Online,Target-Free LiDAR-Camera Extrinsic Calibration via Cross-Modal Mask Matching
Zhiwei Huang, Yikang Zhang, Qijun Chen, Rui Fan
TL;DR
The paper addresses robust online, target-free LiDAR-Camera extrinsic calibration by introducing MIAS-LCEC, a coarse-to-fine framework that leverages large vision models for cross-modal mask matching. A virtual camera projection generates LiDAR intensity projections (LIP) and, together with MobileSAM-based segmentation, enables the cross-modal mask matching (C3M) to produce reliable 2D-2D correspondences subsequently refined into 3D-2D PnP estimates of $^{C}_{L}T \,\in\, SE(3)$. The authors present an open-source toolbox and three real-world datasets, and demonstrate that MIAS-LCEC outperforms state-of-the-art online target-free methods and approaches offline target-based calibration in diverse indoor/outdoor scenarios. This work significantly improves cross-modal robustness and adaptability for data fusion in intelligent vehicles and paves the way for real-time, target-free LCEC in dynamic environments.
Abstract
LiDAR-camera extrinsic calibration (LCEC) is crucial for data fusion in intelligent vehicles. Offline, target-based approaches have long been the preferred choice in this field. However, they often demonstrate poor adaptability to real-world environments. This is largely because extrinsic parameters may change significantly due to moderate shocks or during extended operations in environments with vibrations.
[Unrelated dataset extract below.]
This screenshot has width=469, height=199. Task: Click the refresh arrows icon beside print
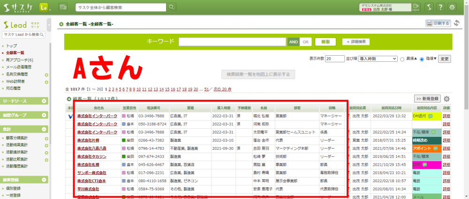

In contrast, online, target-free approaches provide greater adaptability yet typically lack robustness, primarily due to the challenges in cross-modal feature matching. Therefore, in this article, we unleash the full potential of large vision models (LVMs), which are emerging as a significant trend in the fields of computer vision and robotics, especially for embodied artificial intelligence, to achieve robust and accurate online, target-free LCEC across a variety of challenging scenarios. Our main contributions are threefold: we introduce a novel framework known as MIAS-LCEC, provide an open-source versatile calibration toolbox with an interactive visualization interface, and publish three real-world datasets captured from various indoor and outdoor environments. The cornerstone of our framework and toolbox is the cross-modal mask matching (C3M) algorithm, developed based on a state-of-the-art (SoTA) LVM and capable of generating sufficient and reliable matches. Extensive experiments conducted on these real-world datasets demonstrate the robustness of our approach and its superior performance compared to SoTA methods, particularly for the solid-state LiDARs with super-wide fields of view.